A familiar face, Christine, who was Indigenous, often scoffed at busy, downtown Toronto squares.
Toronto Police said in a news release on November 23 that Christine died on November 18 when she was struck by a cement truck driven by a 56-year-old man near Sherborne and Dundas streets.
They are appealing to anyone who has seen it, including anyone with video footage of the area or incident, to contact them.
Many people were present around the time of this incident which happened at around 10 am and they saw what happened. Social worker Sarah Owens said her trauma was exacerbated as it took hours to retrieve the woman’s body from under the vehicle. toronto.com,
Owen and his associates were unloading food from a truck at All Saints Church and Community Center at the time of the accident.
“This is not the first fatal pedestrian collision I’ve seen in my time[in All Saints],” said Owens, who five years ago unsuccessfully advocated making the Sherborne-Dundas junction safer for vulnerable road users.
“(My efforts) never went anywhere,” she said, adding that many drivers ignore the number of pedestrians moving in and out of traffic at that intersection.
She said more signage, lowering speed limits and installing lane dividers, are simple solutions that will make a big difference.
Toronto Center MPP Suz Morrison agreed, “More needs to be done to ensure all vulnerable road users in our city are safe.”
In a November 18 statement, it pointed to the Vulnerable Road Users Act, which seeks stronger penalties for driving offenses that result in death or grievous injury to vulnerable road users. That day, his partners, MPP Jessica Bell, Bhutila Karpoche and Dolly Begum, reenacted the act.
“Today’s tragic incident highlights how urgently we need to take action on road safety in our communities. These preventable tragedies should never happen on our streets,” Morrison said.
local tribes. Christine Wong-Tam said she was “deeply saddened” by the loss of her constituent, who she said was “well-known to neighbors, community leaders and service providers in the Downtown East”.
She said the intersection has been on her radar for a long time because it poses a “considerable safety risk to pedestrians in the area.”
The Toronto Center representative also said that a “significant homeless population” that lives in shelters, or uses services daily in that area, is in need of more support, particularly more affordable and supportive housing.
“We have seen over the years that they are an added risk for vehicular injury if they are left to fend for themselves without continued and appropriate social support,” Wong-Tam said in a November 18 statement. Sherborne-Dundas neighborhood.

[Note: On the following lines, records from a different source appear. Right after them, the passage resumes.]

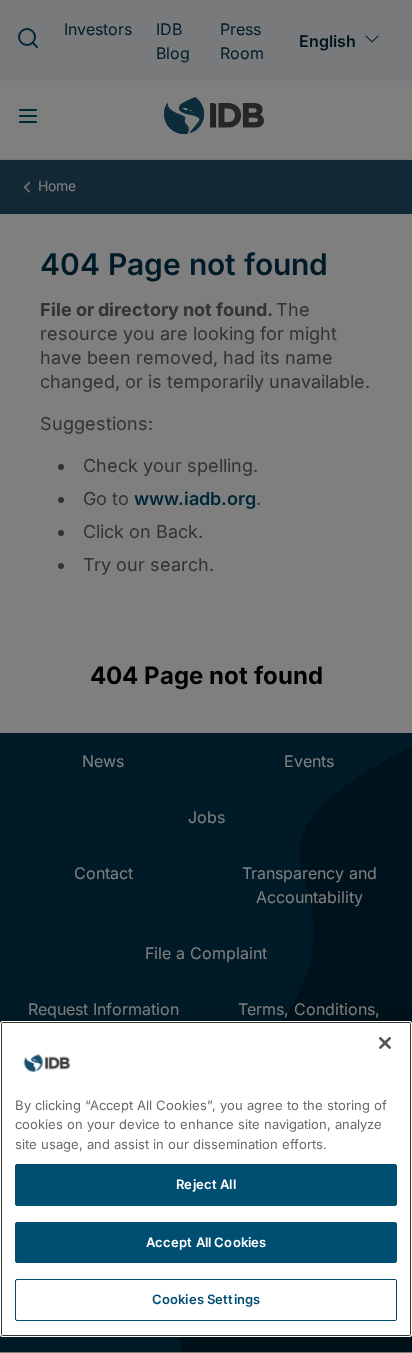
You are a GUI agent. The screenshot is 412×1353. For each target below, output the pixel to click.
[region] (206, 1179)
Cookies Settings (206, 1299)
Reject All (205, 1184)
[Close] (385, 1043)
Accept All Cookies (206, 1242)
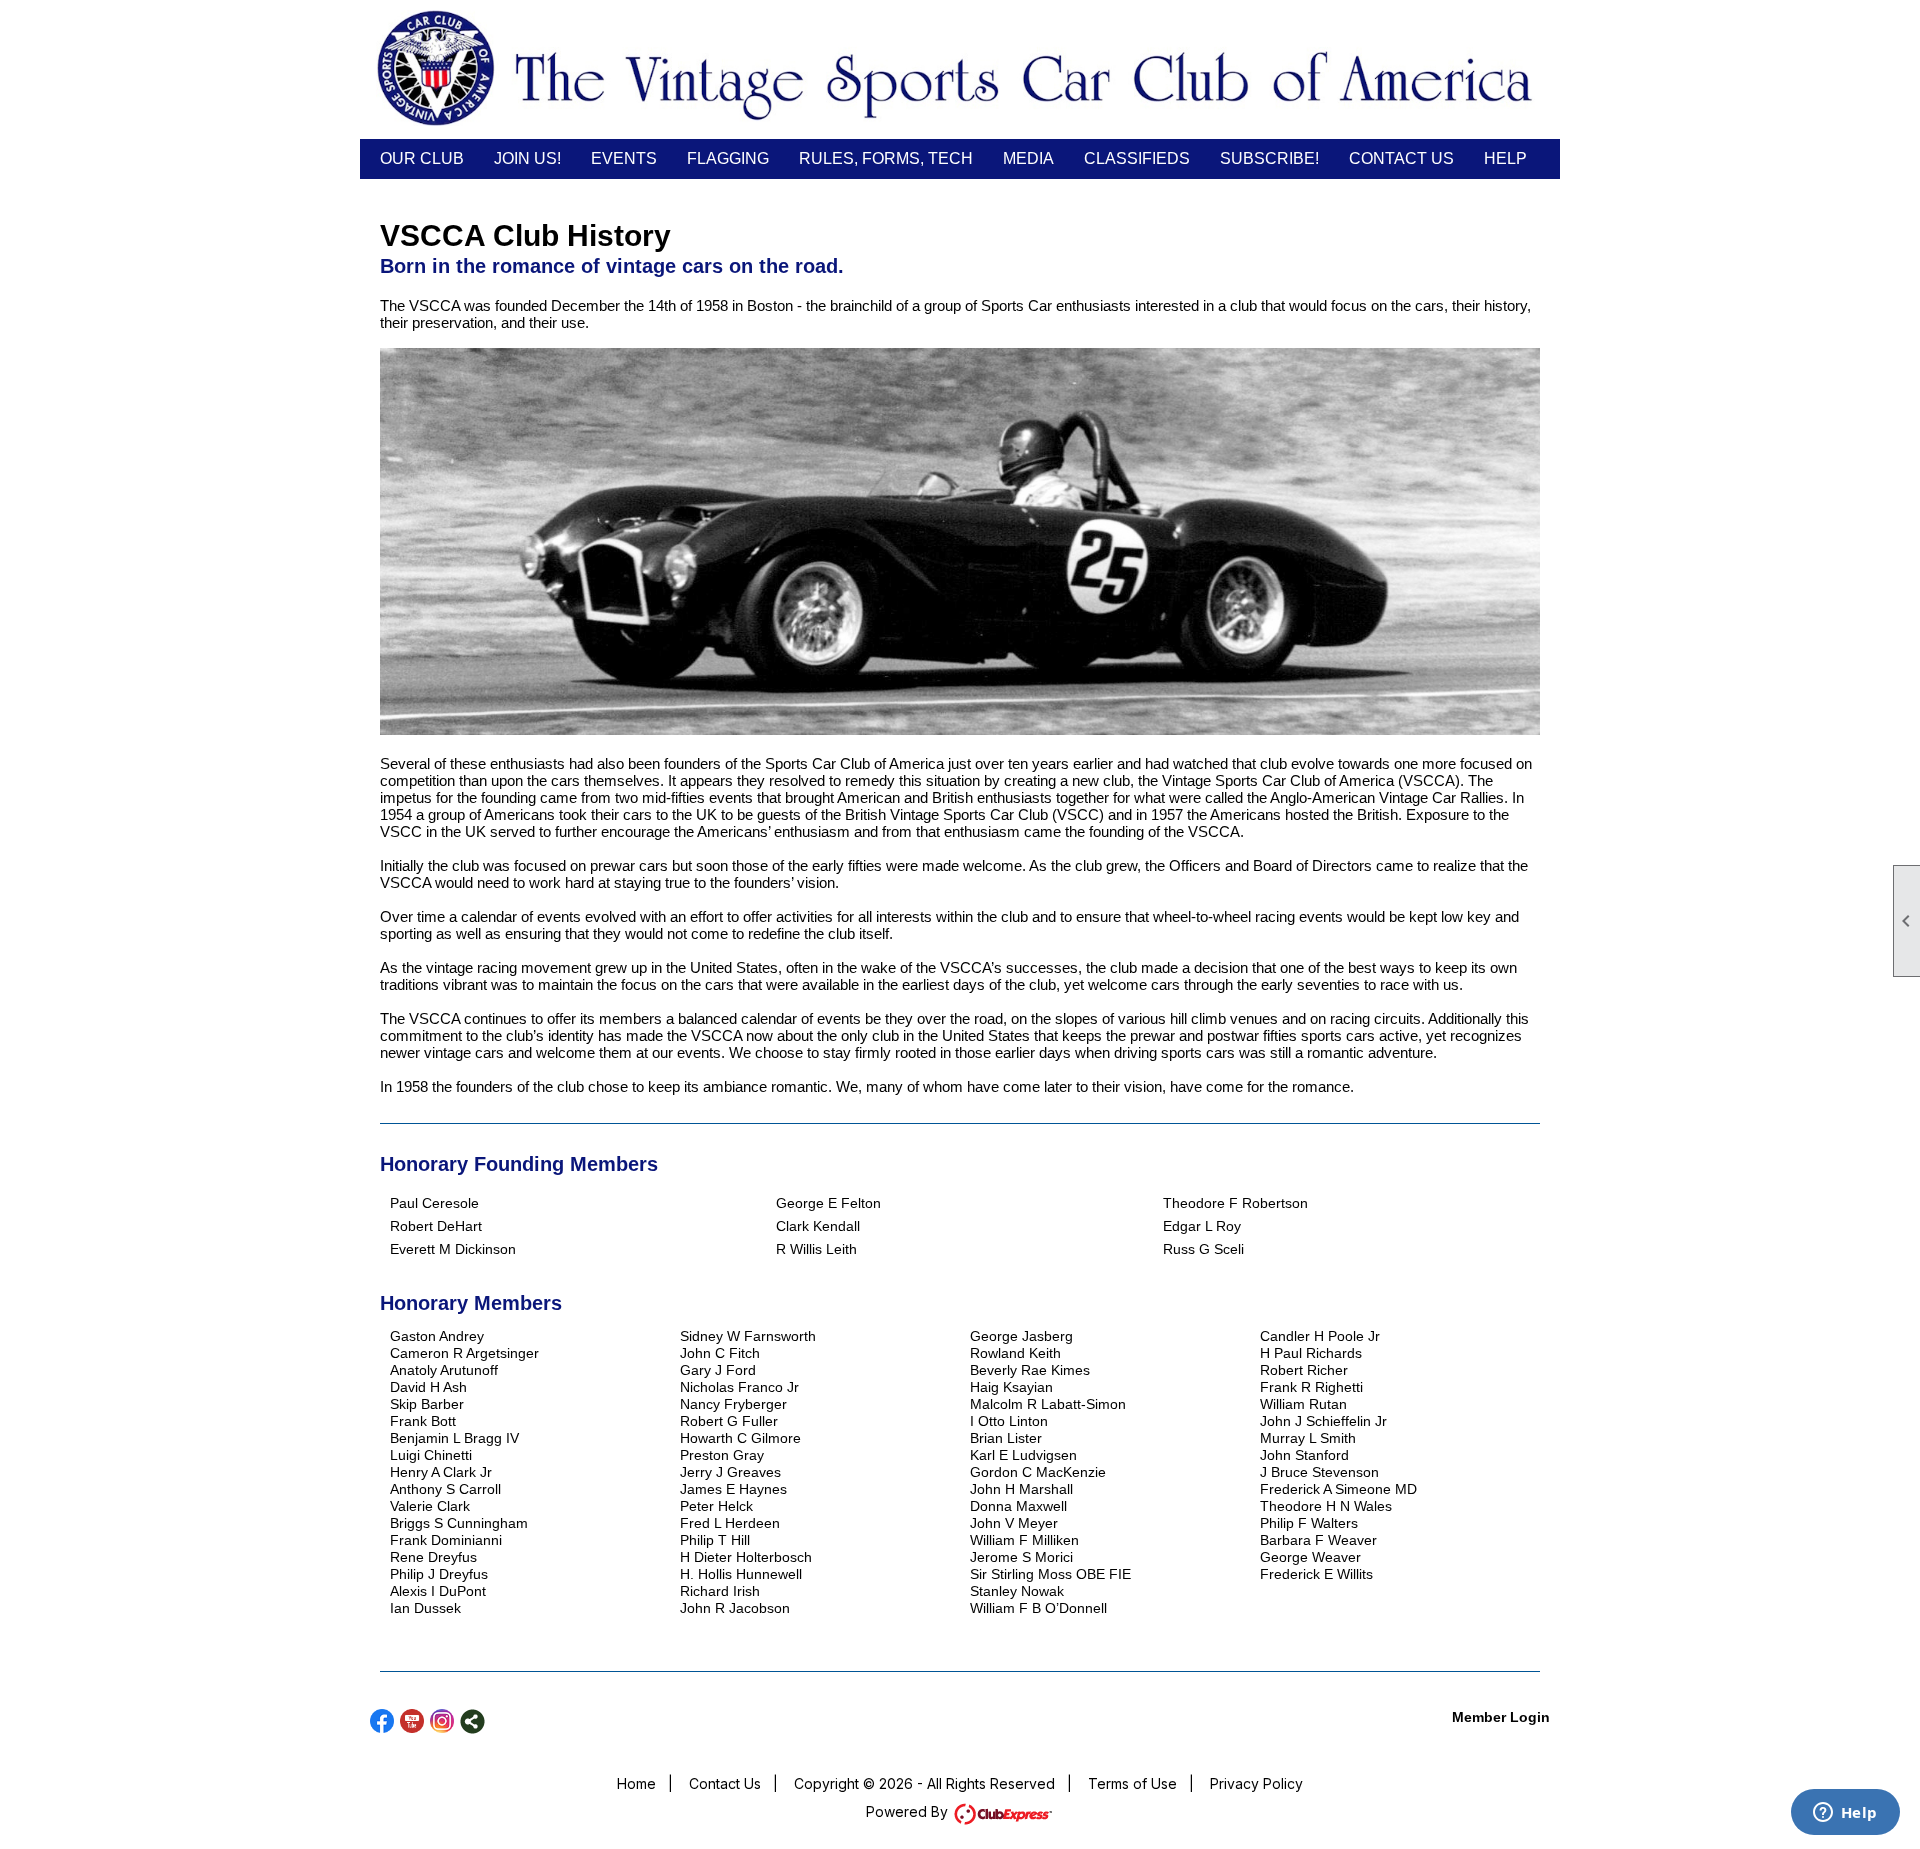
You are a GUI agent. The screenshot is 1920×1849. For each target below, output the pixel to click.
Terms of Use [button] (1132, 1783)
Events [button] (624, 158)
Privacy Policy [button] (1256, 1783)
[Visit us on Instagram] (442, 1721)
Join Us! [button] (527, 158)
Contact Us (1401, 158)
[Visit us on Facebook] (382, 1721)
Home (636, 1783)
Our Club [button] (422, 158)
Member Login (1501, 1717)
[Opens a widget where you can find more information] (1845, 1814)
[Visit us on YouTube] (412, 1721)
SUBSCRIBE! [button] (1269, 158)
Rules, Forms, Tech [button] (886, 158)
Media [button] (1028, 158)
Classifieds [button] (1137, 158)
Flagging (728, 158)
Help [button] (1505, 158)
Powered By (909, 1811)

“We know this will increase the opportunity for structurally vulnerable and marginalized individuals to access healthy and adequate homes.”
He also said that with pedestrian fatalities across Toronto, the city’s Vision Zero initiative should be prioritized.
Wong-Tam wrote, “We must continue to invest every available resource to address traffic safety concerns and understand how other structural inequalities affect road safety for different communities, especially in the Downtown East.” “
“Today is the first time we have seen sad results when these systemic barriers are not addressed.”
Those who work to support low-income and non-residential individuals say access to decent, affordable housing and adequate assistance will ensure that people do not need to risk their lives to survive Is.